A lot of other objections I have regarding Meade's biography are not so much hard facts, as the way that whenever possible, Meade would interprete things to present Keaton in the worst possible light, beyond what is reasonable.

In particular Meade's repeated inistence that Keaton was an unusally egotistical person. Notice whenever she makes this assertion, she never quotes anyone directly. That's because people close to Keaton would say the exact opposite, that he was an unusually un-egotistical person. Keaton's lack of ego is bourned out by lots of facts. During his revival in the 50's, he's always quick and eager to give credit to the people who worked with him (as opposed to some other giants of silent comedy... *cough*) and shrugged off people's insistence that he was some sort of genius. When he returned to work at MGM and reporters were needling him about how he felt regarding being re-hired at a tiny fraction of his original salary, he simply replied that he's just getting paid what he was worth. Meade seems to rarely aknowledge that almost everyone who knew Keaton, even those with whom he had difficult working relationships (such as Weingarten), agree that he was a really, really nice guy. She also does not really aknowledge that Keaton was a shy and reserved person (again, something mentioned by those close to Keaton), and tend to attribute behavior of his that are probably a sign of his shyness to egotism. One particular example of this is that she holds up an interview of Keaton shortly after his marriage to Natalie Talmadge as evidence of his egotism. I have read that interview (it's in the Buster Keaton Interviews book), and I don't see it the same way at all. In that interview, the interviewer was asking Keaton questions about what it's like to be married, and Keaton was palming off trite jokes of the "take my wife..." variety as answers. Considering how reluctant Keaton is to discuss his personal feeling with people, it's not surprising that he found the questions intrusive and tried to deflect them. What Meade sees as a sign of egotism I see as shyness and reserve. You can read that interview in its entirety in the book and judge for yourself. Meade seems to find reserve in a celebrity to be a sign of pathology, perhaps she would find the celebrities of today more platable to her tastes.
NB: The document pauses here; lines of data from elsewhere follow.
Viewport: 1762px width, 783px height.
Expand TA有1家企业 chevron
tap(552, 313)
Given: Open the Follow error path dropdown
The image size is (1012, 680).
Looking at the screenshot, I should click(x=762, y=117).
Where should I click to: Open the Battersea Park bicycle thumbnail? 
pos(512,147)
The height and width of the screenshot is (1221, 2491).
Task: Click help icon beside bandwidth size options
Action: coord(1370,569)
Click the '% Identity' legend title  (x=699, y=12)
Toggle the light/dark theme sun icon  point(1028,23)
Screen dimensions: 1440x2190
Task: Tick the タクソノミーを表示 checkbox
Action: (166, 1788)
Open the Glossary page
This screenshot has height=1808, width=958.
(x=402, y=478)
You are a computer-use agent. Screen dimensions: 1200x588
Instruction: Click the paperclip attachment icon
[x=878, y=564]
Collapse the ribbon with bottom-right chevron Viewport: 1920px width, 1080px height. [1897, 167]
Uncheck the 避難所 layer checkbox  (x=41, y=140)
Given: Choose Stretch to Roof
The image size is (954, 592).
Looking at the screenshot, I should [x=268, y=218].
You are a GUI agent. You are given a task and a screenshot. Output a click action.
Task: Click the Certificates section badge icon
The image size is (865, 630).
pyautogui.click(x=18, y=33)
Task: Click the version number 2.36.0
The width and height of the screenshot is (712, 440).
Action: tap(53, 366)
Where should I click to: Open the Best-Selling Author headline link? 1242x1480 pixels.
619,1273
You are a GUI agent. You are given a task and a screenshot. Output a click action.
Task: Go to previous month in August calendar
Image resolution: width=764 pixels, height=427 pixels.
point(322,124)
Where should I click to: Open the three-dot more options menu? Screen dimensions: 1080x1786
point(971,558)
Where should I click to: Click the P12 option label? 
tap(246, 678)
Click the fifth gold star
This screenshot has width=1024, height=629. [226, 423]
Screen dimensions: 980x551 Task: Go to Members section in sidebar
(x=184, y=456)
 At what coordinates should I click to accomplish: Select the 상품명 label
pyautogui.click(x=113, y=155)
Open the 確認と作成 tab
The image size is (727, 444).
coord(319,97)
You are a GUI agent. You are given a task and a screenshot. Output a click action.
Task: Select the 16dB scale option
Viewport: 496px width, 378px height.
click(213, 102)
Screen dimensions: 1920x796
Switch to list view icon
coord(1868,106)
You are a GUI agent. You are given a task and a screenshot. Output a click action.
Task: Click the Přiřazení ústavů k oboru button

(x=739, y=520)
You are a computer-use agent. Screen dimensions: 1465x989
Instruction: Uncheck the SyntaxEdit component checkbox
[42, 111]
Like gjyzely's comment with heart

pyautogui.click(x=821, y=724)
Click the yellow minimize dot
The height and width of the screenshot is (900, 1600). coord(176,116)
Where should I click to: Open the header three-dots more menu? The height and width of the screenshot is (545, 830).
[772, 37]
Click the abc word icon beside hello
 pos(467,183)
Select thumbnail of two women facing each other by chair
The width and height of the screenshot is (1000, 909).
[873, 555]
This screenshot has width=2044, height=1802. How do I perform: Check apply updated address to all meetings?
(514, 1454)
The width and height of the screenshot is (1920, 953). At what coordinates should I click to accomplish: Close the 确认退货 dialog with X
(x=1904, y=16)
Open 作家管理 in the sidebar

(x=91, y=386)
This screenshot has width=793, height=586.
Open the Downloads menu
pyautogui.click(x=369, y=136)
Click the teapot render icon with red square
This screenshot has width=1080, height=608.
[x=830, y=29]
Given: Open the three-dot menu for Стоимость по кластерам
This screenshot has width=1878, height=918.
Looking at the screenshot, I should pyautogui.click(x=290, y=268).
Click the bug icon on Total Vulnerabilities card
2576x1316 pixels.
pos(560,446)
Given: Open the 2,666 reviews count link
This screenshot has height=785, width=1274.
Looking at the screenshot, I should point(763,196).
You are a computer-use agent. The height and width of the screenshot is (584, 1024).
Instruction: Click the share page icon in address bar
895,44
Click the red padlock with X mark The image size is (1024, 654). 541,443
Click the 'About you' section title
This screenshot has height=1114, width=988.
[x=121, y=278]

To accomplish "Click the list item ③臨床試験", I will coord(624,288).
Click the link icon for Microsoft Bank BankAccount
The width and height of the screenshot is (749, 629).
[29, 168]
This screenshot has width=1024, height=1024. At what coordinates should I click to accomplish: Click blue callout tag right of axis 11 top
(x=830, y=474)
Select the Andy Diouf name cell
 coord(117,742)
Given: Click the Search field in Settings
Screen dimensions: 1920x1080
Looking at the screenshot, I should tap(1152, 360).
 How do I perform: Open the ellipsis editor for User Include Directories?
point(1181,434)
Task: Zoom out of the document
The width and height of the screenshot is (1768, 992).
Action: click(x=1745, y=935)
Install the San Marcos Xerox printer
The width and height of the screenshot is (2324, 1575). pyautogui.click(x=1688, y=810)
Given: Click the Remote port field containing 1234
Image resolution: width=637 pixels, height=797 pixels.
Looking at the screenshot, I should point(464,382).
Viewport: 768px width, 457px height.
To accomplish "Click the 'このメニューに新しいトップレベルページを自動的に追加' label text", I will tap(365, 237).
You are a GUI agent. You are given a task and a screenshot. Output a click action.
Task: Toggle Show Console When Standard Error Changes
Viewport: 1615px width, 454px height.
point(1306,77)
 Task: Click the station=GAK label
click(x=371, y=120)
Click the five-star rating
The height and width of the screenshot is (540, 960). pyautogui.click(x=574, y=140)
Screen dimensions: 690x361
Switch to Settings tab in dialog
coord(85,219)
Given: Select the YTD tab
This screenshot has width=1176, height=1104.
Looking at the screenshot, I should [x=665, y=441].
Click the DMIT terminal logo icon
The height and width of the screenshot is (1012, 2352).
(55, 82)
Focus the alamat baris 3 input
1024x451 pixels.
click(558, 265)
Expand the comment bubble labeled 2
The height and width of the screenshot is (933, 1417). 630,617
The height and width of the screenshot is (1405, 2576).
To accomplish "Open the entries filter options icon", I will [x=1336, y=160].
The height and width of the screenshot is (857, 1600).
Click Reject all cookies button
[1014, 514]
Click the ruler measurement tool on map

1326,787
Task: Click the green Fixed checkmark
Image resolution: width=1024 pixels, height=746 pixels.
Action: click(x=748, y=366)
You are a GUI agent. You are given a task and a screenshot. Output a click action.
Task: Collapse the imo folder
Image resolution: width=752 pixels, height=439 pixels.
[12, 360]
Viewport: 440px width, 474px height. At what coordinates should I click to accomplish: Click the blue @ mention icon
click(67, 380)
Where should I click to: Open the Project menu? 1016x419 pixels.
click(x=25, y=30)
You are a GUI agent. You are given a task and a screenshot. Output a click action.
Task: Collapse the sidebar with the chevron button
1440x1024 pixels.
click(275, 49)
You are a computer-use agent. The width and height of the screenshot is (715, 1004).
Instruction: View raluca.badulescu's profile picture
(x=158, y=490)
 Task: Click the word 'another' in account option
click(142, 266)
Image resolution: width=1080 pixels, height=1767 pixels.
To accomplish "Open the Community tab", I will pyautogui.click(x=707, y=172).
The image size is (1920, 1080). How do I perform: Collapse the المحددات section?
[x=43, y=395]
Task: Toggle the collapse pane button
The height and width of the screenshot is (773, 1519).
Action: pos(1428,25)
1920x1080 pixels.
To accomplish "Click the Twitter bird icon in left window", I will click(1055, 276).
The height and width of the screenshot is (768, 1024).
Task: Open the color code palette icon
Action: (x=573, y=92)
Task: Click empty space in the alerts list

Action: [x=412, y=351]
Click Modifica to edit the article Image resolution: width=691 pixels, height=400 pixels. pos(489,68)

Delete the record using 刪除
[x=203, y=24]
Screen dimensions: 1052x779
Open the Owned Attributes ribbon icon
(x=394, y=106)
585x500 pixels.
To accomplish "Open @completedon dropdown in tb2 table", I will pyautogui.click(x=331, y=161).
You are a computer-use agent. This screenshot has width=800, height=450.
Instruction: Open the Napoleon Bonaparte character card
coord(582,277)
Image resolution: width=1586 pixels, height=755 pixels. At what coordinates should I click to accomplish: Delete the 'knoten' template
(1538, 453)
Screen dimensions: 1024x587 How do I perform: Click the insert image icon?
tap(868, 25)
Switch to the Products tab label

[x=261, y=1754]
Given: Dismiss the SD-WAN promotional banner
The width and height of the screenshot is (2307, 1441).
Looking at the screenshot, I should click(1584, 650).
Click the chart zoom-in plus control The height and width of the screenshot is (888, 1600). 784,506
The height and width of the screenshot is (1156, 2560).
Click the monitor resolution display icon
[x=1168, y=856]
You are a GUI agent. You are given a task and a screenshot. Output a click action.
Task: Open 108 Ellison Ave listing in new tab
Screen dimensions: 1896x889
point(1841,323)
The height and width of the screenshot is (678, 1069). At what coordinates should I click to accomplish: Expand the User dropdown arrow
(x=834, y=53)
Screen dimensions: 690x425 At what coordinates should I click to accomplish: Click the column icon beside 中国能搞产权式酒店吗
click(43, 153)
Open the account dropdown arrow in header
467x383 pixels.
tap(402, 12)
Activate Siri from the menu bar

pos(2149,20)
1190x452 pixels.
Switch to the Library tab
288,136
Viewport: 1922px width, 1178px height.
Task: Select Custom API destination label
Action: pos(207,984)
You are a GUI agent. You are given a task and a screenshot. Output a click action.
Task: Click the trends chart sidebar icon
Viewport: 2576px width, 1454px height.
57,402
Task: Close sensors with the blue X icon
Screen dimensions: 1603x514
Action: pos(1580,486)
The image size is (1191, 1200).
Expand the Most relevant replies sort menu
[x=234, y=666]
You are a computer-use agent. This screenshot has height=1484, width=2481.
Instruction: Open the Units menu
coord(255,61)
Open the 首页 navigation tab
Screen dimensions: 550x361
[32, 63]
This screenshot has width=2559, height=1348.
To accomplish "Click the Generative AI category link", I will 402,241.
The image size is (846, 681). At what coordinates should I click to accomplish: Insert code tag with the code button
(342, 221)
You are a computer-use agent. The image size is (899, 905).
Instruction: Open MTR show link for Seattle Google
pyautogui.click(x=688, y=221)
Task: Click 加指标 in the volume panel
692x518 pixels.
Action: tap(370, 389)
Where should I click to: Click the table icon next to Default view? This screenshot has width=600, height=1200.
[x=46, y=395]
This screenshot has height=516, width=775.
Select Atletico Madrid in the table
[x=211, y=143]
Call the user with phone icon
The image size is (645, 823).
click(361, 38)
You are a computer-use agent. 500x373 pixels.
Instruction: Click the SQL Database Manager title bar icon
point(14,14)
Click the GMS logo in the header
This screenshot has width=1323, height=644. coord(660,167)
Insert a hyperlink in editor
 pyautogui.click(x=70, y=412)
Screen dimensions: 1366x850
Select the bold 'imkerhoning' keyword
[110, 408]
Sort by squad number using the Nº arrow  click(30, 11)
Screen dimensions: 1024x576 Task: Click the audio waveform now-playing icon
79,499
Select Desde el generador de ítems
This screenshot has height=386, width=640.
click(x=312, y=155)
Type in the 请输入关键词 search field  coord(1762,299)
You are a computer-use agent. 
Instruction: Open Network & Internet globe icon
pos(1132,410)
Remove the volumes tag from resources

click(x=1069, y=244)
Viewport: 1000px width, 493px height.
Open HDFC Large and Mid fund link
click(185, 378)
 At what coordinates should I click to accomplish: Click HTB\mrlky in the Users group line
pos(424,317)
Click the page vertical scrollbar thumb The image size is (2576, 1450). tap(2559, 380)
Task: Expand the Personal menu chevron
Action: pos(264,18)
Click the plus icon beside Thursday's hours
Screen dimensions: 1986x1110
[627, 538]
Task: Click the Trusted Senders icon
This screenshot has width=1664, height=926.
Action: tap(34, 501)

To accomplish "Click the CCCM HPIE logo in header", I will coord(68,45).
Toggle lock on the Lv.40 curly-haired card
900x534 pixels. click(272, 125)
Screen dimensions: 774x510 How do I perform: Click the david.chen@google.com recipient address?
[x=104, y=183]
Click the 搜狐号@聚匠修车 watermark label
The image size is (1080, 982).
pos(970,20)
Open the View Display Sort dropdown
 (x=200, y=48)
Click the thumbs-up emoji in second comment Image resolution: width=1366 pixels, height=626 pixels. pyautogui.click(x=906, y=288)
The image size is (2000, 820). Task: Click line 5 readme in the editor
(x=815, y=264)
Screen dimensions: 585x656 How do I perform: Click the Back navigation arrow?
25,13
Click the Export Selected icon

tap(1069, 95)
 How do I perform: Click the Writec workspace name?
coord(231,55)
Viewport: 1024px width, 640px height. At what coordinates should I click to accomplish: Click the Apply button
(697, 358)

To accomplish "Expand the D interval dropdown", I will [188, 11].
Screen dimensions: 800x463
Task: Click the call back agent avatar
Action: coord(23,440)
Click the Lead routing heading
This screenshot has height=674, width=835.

Another matter that I think Meade probably got entirely wrong was the repeated characterization of Keaton's mother as a cold person who did not even want to have a child. She holds up as evidence the number of accidents that she had while she was pregnant with Keaton as proof of her negligence. But considering Myra Keaton was travelling constantly during her pregnancy, it doesn't seem reasonable to claim that these accidents were a result of deliberate negligence. Meade's characterization of Myra Keaton as an unfeeling person does not at all square wth the fact that Keaton had an extremely closely relationship with his mother. He made the decision to break up the family act jointly with her. He asked her to join him as soon as he was settled into LA. During WWII he gave up his own house and moved in with her because he was concerned about her living alone. His wife mentioned how deeply saddened he was when she died. Would someone really have this kind of relationship with a mother who is completely devoid of affection as Meade claims? Meade even criticized Keaton for having fights with his younger brother and sister when he was young, which is just beyond ridiculous. If fighting with one's own siblings as a youngster is some sort of personal failing, I don't know how many of us with siblings can be considered innocent on that charge.

I don't think most Keaton fan's intense dislike of Meade's book is because he is portrayed as a flawed person. Anyone who is even a little bit familiar with Keaton's life is aware that some of his problems are at least partically self-inflicted, something that Keaton himself readily aknowledges. It's really the complete lack of sympathy and outright disdain she has for her subject that makes one really wonder why she even bother investing so much time and effort in researching a person she apparently has no respect for.